The field of AI alignment rests upon a seemingly unassailable premise: that we can specify what humans want, and then construct systems that pursue those objectives faithfully. Billions of dollars and countless research hours flow toward this goal, treating human values as a fixed target awaiting precise characterization. Yet beneath this entire enterprise lies a question so fundamental it threatens to dissolve the problem as currently conceived—do humans actually possess the coherent, stable preferences that alignment research presupposes?

Consider the strange asymmetry at the heart of alignment discourse. We worry obsessively about whether AI systems will faithfully pursue human values, while largely taking for granted that we know what those values are. This assumption would strike any serious moral philosopher as extraordinary. Centuries of ethical inquiry have failed to produce consensus on fundamental questions of value, and cognitive science increasingly reveals that individual human preferences are far less stable and coherent than our introspective reports suggest.

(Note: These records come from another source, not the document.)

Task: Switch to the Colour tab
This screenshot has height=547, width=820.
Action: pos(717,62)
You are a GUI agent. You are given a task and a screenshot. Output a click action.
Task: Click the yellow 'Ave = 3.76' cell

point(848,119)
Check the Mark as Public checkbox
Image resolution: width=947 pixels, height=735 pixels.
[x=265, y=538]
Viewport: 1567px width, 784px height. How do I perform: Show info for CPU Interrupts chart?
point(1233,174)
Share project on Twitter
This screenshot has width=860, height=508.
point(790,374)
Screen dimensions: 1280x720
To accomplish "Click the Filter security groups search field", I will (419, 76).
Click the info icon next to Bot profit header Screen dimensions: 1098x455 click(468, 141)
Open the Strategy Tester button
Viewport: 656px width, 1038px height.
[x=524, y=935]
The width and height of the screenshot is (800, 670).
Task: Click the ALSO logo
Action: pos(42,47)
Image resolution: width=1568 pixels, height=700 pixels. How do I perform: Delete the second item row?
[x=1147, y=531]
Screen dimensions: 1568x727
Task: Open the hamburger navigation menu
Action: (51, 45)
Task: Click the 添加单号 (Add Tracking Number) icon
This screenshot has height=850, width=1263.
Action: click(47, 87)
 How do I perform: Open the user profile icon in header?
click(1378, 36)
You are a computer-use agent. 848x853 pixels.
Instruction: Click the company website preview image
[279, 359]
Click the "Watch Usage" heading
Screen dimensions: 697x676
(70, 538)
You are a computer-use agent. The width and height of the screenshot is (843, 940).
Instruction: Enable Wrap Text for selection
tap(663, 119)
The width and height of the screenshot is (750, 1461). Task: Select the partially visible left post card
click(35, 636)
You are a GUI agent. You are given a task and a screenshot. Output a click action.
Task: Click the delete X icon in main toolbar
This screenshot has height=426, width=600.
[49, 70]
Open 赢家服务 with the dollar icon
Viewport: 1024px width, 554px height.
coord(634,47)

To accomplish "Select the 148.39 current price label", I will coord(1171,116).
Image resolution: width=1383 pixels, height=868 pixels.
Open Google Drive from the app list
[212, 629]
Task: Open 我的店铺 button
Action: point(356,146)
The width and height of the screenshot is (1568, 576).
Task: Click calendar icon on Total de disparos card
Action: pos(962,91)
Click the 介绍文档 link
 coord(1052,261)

What emerges when we interrogate this foundational assumption is not merely a technical complication for alignment research, but a reconceptualization of the entire problem space. If the 'target' of alignment is not a fixed point but a shifting, context-dependent, partially-constructed phenomenon, then the goal of building AI systems that reliably pursue 'human values' requires rethinking from first principles. The implications extend beyond engineering challenges into deep questions about the nature of agency, preference, and what it might mean for artificial systems to serve beings whose desires are fundamentally in flux.

Value Instability Problem

The assumption that human preferences constitute stable alignment targets collides dramatically with empirical reality. Decades of research in behavioral economics and cognitive psychology reveal that human choices are exquisitely sensitive to factors that, on any coherent theory of value, should be irrelevant. Amos Tversky and Daniel Kahneman's foundational work on framing effects demonstrated that identical outcomes elicit opposite preferences depending on whether they are described as gains or losses. This is not mere confusion—it reflects something structural about human cognition.

The instability runs deeper than framing. Studies consistently show that preferences shift based on physiological states in ways subjects cannot detect or correct for. Hungry judges impose harsher sentences before lunch breaks. Sleep-deprived individuals exhibit markedly different risk preferences than their rested counterparts. Mood states induced by irrelevant stimuli—sunny weather, pleasant music, even the presence of attractive strangers—systematically alter the choices people make. These are not deviations from 'true' preferences; they are the preferences, varying continuously with internal and external conditions.

Temporal instability compounds the problem. The phenomenon of preference reversal—where individuals choose differently depending on temporal proximity to outcomes—is not an occasional glitch but a robust feature of human decision-making. We systematically discount future consequences in hyperbolic rather than exponential patterns, leading to predictable inconsistencies between what we want now and what we will want later. Which temporal self should alignment target?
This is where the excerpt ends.